Text passage -
START

DeAngelo Williams Fires Back At Waitress After Getting Exposed For Leaving 75 Cent Tip On $130 Dinner Bill

2015’s NFL rushing touchdown king DeAngelo Williams is a rich man. Last year, he signed a 2-year, $4 million contract with the Steelers, including a $1,130,000 signing bonus. This contract followed the jaw-dropping $43 million deal he signed with the Panthers five years back.

So, if DeAngelo Williams walks into the restaurant you wait tables at, there’s a solid chance you’re going to get caked up, unless you shit like shit in his salad or something.

Welp, a waitress who had served DeAngelo and five of his friends, exposed him on social media for leaving a 75 CENT tip on a $129 bill, or a .0058% tip.

“Just now at work I had Deangelo Williams come in and I waited on while tending bar. His check was $128.25. He left me $129 with no tip but .75 cents. So there you go Stealers fans, your running back is cheap as s**t!!! Smh.”

END

Listing -

START

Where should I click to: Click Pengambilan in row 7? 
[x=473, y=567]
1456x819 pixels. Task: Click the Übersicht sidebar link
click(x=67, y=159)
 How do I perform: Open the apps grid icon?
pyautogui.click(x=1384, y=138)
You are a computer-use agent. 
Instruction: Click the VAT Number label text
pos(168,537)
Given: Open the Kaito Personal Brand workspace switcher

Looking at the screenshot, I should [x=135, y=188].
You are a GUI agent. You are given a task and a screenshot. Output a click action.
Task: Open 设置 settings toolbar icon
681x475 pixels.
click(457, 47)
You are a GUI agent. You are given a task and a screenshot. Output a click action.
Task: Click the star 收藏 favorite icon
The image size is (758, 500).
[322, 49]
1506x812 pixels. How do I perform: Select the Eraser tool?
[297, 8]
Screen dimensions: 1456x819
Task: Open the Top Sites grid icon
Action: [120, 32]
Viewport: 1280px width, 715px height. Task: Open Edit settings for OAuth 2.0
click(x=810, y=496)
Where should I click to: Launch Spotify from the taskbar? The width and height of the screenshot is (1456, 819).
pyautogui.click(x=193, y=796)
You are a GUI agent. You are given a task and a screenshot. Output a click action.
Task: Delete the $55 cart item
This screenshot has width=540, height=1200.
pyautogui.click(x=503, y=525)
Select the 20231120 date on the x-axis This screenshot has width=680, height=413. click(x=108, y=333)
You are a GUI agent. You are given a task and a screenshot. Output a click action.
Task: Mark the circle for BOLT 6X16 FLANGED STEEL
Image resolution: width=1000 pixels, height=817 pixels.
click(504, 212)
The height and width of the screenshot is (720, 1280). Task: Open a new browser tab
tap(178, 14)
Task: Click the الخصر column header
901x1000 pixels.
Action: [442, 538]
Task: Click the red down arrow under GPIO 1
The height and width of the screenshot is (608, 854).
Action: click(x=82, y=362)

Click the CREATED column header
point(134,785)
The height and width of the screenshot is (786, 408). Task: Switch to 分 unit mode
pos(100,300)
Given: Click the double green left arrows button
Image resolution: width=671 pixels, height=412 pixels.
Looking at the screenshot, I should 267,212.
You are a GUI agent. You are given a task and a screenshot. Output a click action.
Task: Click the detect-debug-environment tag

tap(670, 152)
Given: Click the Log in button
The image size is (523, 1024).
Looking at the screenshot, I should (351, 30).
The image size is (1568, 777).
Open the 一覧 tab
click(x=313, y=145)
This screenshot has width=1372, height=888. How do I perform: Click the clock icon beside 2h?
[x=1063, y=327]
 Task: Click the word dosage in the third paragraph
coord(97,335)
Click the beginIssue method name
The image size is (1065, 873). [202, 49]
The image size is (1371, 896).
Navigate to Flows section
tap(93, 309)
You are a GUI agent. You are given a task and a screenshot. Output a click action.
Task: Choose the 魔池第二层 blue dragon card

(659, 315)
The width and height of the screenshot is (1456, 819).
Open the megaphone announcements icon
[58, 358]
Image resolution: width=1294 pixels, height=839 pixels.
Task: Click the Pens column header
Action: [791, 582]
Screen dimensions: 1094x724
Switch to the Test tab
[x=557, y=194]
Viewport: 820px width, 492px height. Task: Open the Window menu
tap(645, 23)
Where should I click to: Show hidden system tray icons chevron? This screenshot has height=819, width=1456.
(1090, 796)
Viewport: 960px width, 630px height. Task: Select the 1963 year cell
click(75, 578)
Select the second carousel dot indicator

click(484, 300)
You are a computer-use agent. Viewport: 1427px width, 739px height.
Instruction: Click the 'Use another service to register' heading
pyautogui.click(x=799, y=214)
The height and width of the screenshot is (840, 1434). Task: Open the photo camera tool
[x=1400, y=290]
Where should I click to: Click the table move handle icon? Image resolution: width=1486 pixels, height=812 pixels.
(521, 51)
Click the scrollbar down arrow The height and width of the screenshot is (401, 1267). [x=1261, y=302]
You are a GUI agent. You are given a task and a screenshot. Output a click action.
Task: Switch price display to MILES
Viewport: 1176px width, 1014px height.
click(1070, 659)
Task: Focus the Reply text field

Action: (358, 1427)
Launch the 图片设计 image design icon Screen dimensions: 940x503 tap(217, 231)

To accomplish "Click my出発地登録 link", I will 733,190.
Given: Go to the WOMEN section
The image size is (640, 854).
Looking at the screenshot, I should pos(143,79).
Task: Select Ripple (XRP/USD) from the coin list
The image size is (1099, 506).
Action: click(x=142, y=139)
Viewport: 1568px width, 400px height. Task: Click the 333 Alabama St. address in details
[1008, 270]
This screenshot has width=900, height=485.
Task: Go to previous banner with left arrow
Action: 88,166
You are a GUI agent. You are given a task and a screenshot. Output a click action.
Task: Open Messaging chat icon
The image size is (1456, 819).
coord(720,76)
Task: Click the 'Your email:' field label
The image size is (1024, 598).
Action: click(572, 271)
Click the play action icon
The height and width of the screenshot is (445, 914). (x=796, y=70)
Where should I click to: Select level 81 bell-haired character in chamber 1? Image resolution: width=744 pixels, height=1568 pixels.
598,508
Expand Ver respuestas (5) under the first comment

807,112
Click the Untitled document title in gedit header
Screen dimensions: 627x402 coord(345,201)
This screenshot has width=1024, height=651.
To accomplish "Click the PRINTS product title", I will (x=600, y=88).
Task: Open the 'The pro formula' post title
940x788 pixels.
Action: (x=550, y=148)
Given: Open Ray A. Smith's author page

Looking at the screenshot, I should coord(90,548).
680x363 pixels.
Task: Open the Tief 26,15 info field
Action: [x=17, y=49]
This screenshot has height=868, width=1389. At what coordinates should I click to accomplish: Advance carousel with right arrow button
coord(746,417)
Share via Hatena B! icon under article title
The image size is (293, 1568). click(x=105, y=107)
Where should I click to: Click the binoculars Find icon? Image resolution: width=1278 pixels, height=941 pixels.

END

Instructions -
• a. From the DeAngelo Williams article, pull out the passage that starts at "2015’s NFL rushing" and ends at "salad or something.", copying it word for word.
• b. Answer these from the DeAngelo Williams article:
(i) How large was the signing bonus in his Steelers contract?
(ii) Which team signed him to the $43 million deal?
(iii) How many friends were with him when the waitress served him?
• c. List every dollar amount the DeAngelo Williams article gives for his contracts.

The answers -
• a.
2015’s NFL rushing touchdown king DeAngelo Williams is a rich man. Last year, he signed a 2-year, $4 million contract with the Steelers, including a $1,130,000 signing bonus. This contract followed the jaw-dropping $43 million deal he signed with the Panthers five years back.

So, if DeAngelo Williams walks into the restaurant you wait tables at, there’s a solid chance you’re going to get caked up, unless you shit like shit in his salad or something.

• b.
(i) $1,130,000
(ii) The Panthers
(iii) Five

• c.
- $4 million (2-year contract with the Steelers)
- $1,130,000 (signing bonus)
- $43 million (deal with the Panthers)